- **Collection entries**:

--- start ---

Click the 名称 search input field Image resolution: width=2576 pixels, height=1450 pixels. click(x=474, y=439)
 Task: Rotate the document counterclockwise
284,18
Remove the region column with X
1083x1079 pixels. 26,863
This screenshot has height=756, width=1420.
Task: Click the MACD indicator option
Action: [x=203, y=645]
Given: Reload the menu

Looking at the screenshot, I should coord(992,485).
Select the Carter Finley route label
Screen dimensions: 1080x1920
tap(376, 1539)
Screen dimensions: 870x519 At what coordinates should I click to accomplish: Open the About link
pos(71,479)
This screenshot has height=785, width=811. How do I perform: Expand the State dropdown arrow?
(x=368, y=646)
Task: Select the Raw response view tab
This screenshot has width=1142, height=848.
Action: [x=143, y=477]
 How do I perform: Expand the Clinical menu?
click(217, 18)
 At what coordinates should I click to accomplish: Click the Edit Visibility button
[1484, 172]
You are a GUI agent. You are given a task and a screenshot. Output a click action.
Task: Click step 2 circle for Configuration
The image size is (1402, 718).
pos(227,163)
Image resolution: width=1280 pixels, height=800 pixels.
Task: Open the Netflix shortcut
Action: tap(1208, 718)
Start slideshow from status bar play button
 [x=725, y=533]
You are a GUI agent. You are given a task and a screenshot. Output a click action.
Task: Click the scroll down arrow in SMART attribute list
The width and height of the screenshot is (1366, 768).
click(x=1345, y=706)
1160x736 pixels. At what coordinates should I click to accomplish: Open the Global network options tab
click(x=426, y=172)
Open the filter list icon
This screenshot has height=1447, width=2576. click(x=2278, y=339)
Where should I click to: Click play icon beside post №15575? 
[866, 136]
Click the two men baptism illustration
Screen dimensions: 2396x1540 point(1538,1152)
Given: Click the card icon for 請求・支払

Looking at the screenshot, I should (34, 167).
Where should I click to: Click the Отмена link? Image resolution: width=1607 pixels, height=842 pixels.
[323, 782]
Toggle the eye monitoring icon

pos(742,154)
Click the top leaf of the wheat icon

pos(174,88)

--- end ---

- **TASK PROMPT**: Quote word for word the stretch of the listing from the line that contains "Where should I click to: Click the" through the end of the listing.

- **TASK RESULT**:
Where should I click to: Click the Отмена link? Image resolution: width=1607 pixels, height=842 pixels.
[323, 782]
Toggle the eye monitoring icon

pos(742,154)
Click the top leaf of the wheat icon

pos(174,88)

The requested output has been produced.